◆ **Input material**
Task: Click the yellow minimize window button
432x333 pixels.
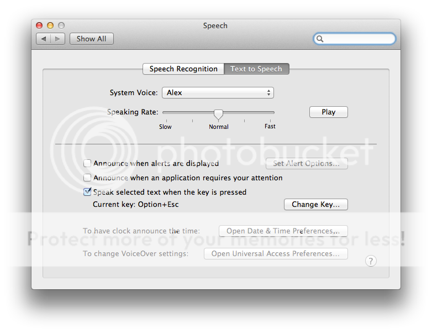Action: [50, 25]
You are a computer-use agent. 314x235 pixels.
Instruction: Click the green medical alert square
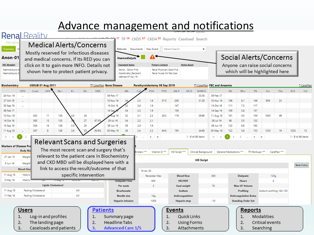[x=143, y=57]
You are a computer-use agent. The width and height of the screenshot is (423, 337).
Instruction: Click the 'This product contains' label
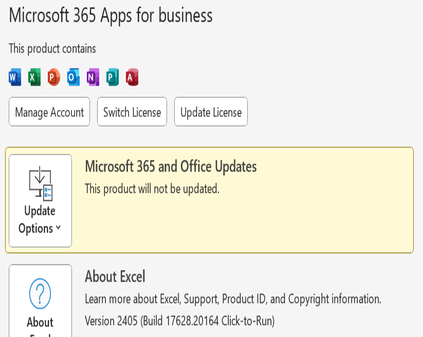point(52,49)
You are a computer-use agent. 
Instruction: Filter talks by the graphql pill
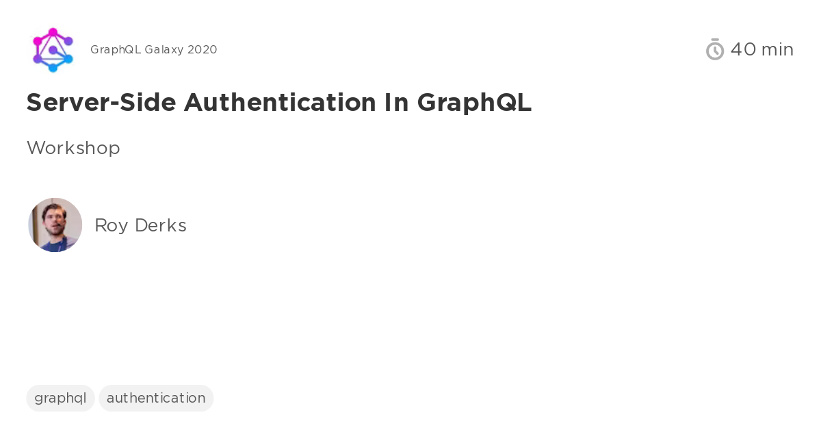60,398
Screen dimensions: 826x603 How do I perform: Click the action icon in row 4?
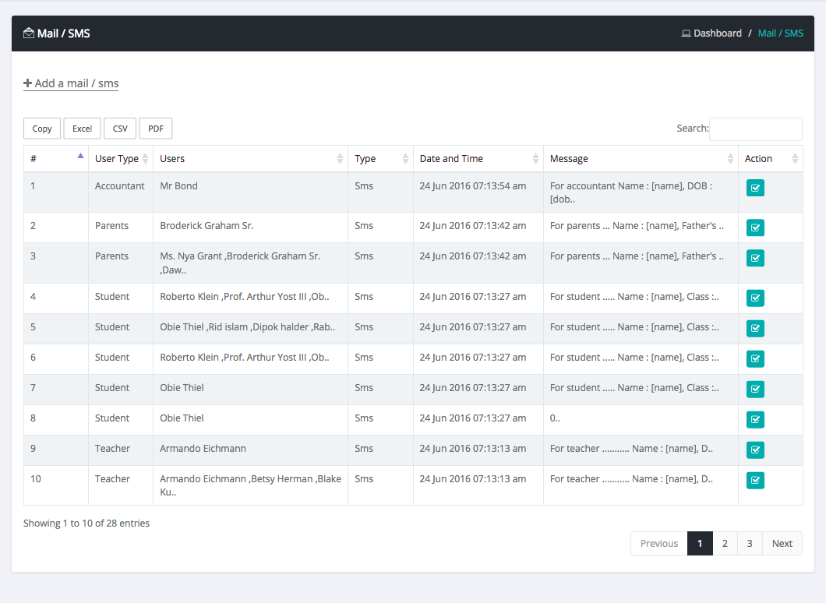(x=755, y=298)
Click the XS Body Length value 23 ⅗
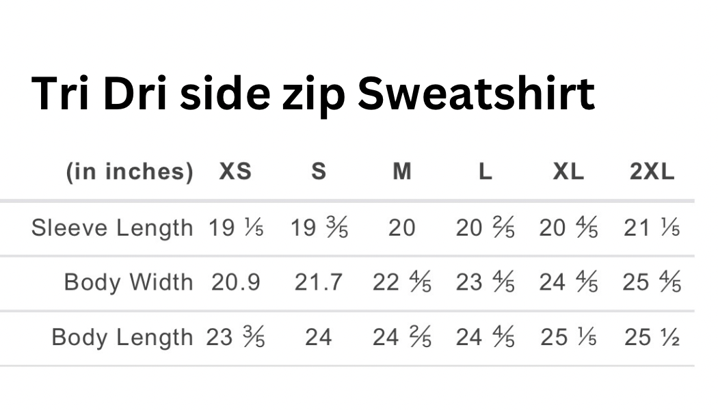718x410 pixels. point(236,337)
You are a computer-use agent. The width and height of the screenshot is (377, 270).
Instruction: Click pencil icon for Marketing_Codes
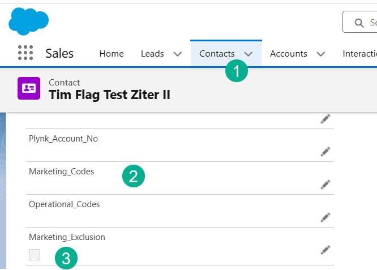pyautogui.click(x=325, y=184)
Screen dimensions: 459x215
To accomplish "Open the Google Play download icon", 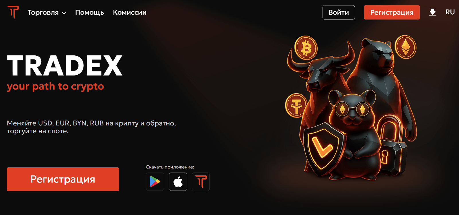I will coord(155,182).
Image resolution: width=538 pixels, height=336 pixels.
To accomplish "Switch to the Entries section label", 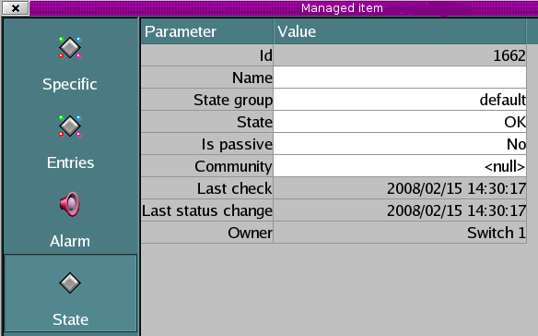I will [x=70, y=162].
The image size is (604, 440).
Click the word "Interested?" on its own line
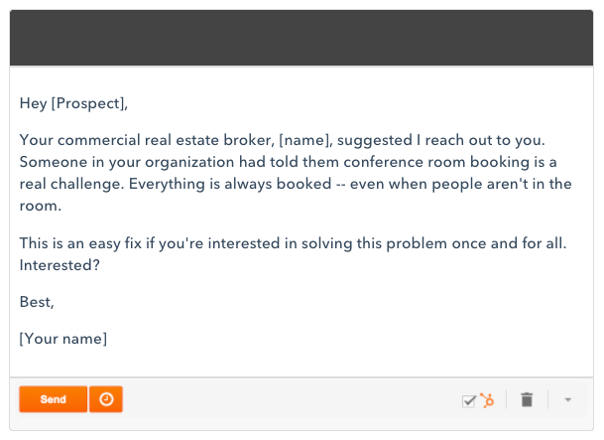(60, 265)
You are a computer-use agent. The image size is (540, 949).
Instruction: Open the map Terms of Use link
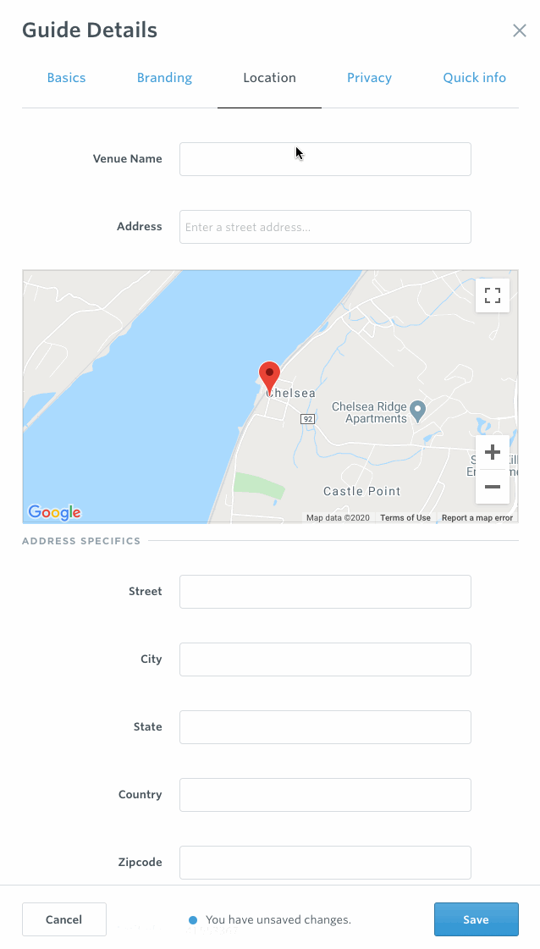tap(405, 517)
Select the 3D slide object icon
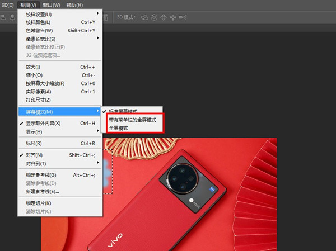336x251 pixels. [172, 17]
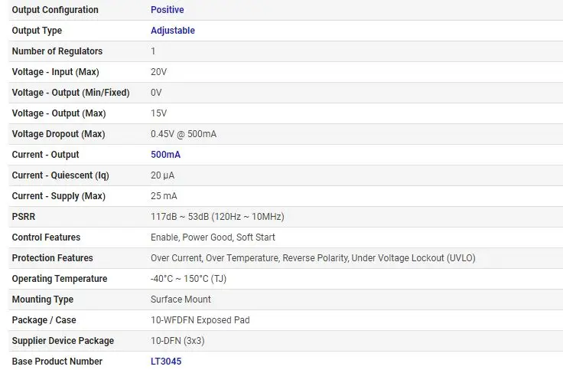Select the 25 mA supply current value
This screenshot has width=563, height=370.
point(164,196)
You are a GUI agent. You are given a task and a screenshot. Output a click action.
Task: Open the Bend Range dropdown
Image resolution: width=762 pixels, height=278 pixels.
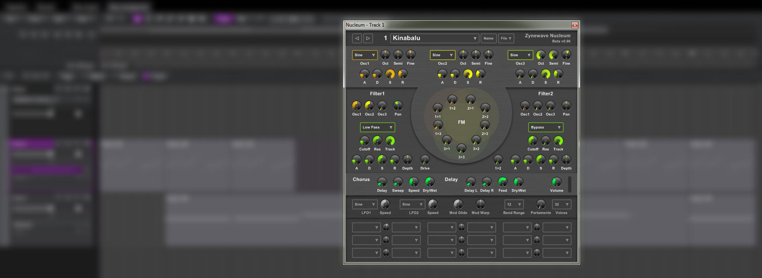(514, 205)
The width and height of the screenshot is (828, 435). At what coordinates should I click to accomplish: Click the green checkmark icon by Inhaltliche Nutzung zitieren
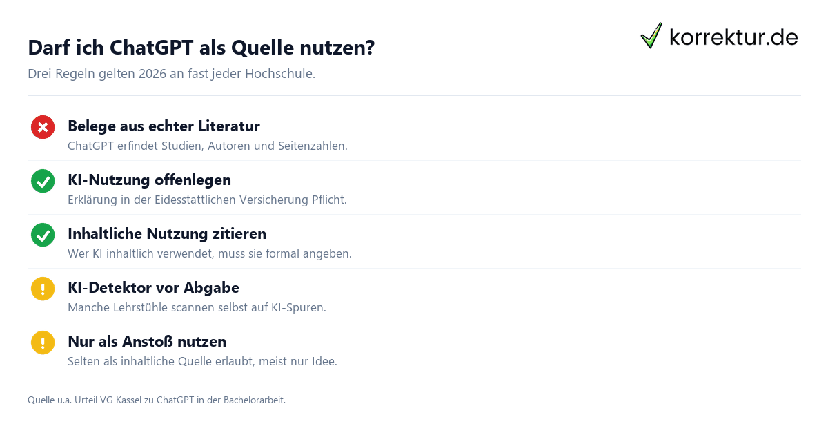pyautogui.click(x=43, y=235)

◆ **Directions for this task**
Across the entries above, count the lines with the word "size" and report that count by itself.

◆ **Output of the task**
2